[Opening Dataset records section]

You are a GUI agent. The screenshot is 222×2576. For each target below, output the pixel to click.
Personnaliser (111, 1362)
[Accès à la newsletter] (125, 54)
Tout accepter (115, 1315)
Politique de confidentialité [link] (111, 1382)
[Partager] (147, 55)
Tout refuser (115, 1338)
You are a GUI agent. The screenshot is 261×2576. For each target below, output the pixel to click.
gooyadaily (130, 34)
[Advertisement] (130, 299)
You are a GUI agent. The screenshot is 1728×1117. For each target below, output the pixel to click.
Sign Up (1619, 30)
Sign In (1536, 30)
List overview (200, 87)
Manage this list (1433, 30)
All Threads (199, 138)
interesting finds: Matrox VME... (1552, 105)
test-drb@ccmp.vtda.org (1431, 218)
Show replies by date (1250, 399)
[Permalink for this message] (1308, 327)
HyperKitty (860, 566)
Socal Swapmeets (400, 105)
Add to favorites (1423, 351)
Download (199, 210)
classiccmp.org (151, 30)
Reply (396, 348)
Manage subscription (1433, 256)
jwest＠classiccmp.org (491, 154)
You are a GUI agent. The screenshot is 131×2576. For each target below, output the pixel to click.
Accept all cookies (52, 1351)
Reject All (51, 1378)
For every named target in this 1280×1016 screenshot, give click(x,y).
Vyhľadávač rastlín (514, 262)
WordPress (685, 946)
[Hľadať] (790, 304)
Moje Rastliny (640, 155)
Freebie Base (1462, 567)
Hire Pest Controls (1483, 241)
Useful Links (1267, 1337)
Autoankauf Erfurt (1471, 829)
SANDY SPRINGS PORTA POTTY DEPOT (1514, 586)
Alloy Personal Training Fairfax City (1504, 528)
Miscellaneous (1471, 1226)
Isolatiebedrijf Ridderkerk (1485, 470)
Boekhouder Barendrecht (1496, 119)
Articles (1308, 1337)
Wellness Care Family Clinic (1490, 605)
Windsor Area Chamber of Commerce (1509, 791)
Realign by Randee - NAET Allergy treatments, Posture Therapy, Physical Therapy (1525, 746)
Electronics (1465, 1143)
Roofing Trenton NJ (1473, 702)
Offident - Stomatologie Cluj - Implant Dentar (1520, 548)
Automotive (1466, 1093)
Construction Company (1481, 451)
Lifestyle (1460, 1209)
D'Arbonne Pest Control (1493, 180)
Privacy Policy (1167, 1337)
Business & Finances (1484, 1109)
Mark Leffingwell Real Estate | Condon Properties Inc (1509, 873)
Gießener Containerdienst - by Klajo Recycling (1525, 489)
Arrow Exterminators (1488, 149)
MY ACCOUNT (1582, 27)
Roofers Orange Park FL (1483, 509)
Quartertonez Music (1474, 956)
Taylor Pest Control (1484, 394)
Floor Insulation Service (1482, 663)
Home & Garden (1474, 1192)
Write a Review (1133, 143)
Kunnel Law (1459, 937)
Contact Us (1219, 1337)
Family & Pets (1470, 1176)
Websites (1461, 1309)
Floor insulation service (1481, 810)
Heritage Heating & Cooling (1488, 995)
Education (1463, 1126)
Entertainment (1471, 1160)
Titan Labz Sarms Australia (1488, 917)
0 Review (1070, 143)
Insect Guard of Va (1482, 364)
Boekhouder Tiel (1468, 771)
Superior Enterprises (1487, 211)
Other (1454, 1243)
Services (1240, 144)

[Closing Dataset records section]

● **Task requirements**
Would you copy, word for word, only the lines from the start of the listing to the one that contains "Socal Swapmeets (400, 105)", both included?

● **Your response**
You are a GUI agent. The screenshot is 222×2576. For each target below, output the pixel to click.
Personnaliser (111, 1362)
[Accès à la newsletter] (125, 54)
Tout accepter (115, 1315)
Politique de confidentialité [link] (111, 1382)
[Partager] (147, 55)
Tout refuser (115, 1338)
You are a GUI agent. The screenshot is 261×2576. For each target below, output the pixel to click.
gooyadaily (130, 34)
[Advertisement] (130, 299)
You are a GUI agent. The screenshot is 1728×1117. For each target below, output the pixel to click.
Sign Up (1619, 30)
Sign In (1536, 30)
List overview (200, 87)
Manage this list (1433, 30)
All Threads (199, 138)
interesting finds: Matrox VME... (1552, 105)
test-drb@ccmp.vtda.org (1431, 218)
Show replies by date (1250, 399)
[Permalink for this message] (1308, 327)
HyperKitty (860, 566)
Socal Swapmeets (400, 105)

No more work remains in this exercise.